The non-polarized fluorescence is separated into P-polarized fluorescence and S-polarized fluorescence in the polarization separation film, and the P-polarized fluorescence is transmitted through the polarization separation film in the retardation plate. The light source device according to claim 2, wherein the light source device is converted into S-polarized light.
The dichroic mirror is
A first surface that reflects the excitation light emitted from the excitation light source in a direction perpendicular to the incident direction of the excitation light and irradiates the excitation light toward the phosphor;
A second surface that transmits non-polarized fluorescence emitted from the phosphor and reflects linearly polarized blue light incident from the blue light source in the same direction as the non-polarized fluorescence is transmitted; The light source device according to claim 1, further comprising:
The light source device according to claim 6, wherein the excitation light source and the blue light source are provided to face each other through the first surface and the second surface of the dichroic mirror.
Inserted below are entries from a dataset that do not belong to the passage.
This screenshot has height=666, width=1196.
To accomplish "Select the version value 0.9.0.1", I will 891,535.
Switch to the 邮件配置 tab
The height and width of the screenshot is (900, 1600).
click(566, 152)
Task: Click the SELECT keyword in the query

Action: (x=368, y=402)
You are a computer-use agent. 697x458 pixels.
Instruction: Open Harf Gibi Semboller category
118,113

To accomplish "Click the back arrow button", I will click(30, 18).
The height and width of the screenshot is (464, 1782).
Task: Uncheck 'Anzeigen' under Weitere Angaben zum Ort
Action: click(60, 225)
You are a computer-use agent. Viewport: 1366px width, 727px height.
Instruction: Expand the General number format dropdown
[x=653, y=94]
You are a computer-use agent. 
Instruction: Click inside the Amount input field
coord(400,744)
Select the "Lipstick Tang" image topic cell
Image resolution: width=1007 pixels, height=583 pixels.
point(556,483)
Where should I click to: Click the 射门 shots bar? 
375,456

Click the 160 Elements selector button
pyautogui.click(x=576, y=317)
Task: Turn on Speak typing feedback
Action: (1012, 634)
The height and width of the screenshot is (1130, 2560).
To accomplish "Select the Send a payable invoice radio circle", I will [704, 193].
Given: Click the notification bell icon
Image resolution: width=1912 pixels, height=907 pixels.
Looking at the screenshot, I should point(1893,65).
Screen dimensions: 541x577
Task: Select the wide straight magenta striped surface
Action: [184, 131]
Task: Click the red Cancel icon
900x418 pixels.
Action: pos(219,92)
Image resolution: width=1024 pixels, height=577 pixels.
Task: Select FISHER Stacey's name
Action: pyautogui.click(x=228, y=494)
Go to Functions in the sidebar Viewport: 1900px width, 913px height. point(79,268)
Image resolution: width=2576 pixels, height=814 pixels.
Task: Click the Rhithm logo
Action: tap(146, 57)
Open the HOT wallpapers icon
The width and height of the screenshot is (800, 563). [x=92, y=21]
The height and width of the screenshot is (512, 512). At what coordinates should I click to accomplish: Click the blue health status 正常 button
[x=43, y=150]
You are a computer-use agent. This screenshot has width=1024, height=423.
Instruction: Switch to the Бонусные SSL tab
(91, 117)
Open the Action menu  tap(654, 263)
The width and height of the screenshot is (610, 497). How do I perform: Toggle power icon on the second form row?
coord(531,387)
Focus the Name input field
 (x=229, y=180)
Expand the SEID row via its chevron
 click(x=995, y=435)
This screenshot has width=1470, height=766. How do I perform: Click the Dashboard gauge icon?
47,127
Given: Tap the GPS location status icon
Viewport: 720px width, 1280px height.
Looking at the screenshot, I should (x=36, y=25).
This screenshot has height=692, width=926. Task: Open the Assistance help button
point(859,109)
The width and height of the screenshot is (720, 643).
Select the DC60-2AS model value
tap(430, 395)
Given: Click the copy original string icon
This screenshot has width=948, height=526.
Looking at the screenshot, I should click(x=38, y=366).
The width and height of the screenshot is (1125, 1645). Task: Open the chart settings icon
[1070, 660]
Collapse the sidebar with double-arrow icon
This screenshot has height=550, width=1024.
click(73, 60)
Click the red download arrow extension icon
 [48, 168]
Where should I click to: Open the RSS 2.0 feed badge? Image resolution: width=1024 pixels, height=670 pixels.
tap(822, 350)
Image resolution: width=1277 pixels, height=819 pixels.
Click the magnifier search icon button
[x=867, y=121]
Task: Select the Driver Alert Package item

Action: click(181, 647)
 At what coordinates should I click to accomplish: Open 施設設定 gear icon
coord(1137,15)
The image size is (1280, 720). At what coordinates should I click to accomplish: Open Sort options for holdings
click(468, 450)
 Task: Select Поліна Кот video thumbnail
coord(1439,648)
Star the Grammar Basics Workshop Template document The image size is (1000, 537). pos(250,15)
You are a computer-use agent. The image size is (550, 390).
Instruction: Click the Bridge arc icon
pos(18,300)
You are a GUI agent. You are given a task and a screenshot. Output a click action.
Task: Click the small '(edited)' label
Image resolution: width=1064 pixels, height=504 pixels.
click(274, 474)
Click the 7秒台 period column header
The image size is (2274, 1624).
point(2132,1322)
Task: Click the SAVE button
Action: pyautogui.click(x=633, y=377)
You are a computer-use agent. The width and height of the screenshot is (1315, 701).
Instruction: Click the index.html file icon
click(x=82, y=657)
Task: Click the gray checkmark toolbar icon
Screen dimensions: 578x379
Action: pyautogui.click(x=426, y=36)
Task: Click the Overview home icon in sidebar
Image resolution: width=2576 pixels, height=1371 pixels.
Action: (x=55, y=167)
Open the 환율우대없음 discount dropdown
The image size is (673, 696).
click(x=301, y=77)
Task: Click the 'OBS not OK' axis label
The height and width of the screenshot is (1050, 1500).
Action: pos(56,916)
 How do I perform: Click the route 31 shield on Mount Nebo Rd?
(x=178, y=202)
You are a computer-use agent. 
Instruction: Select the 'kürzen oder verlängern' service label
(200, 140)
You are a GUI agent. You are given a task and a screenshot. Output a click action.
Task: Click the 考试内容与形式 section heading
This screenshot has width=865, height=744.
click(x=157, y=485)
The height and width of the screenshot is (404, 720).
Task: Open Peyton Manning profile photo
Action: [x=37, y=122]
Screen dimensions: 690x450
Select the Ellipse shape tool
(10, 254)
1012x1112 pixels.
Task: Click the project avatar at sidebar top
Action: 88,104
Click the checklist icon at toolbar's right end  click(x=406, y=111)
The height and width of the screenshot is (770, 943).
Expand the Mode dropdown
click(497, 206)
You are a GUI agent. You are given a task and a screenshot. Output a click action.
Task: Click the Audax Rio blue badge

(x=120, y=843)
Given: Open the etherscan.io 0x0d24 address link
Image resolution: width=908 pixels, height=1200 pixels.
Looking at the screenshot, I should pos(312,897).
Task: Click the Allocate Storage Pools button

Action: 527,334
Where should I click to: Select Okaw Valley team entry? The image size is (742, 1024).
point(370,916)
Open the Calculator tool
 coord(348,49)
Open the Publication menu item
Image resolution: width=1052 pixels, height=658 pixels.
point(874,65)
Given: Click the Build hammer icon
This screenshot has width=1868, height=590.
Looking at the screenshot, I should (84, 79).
The light source device according to any one of claims 1 to 7, wherein a diffusion member that diffuses the excitation light is provided between the excitation light source and the dichroic mirror.
The light source device according to any one of claims 1 to 8, wherein a diffusing member for diffusing the linearly polarized blue light is provided between the blue light source and the dichroic mirror.
The light source device according to any one of claims 1 to 9, wherein the fluorescence is yellow light.
A projection display device comprising the light source device according to any one of claims 1 to 10.
An excitation light source that emits excitation light;
A phosphor that emits unpolarized fluorescence when irradiated with the excitation light; and
A blue light source that emits linearly polarized blue light;
Reflecting the excitation light emitted from the excitation light source and irradiating the phosphor toward the phosphor, transmitting the non-polarized fluorescence emitted from the phosphor based on the irradiation of the excitation light, and transmitting the blue light source A dichroic mirror that reflects the linearly polarized blue light emitted from the dichroic mirror in the same direction as the non-polarized fluorescence is transmitted,
Converting the non-polarized fluorescence polarized light transmitted through the dichroic mirror into the same polarized light as the linearly polarized blue light, and not converting the linearly polarized blue light polarized light reflected by the dichroic mirror. A method for controlling a light source device.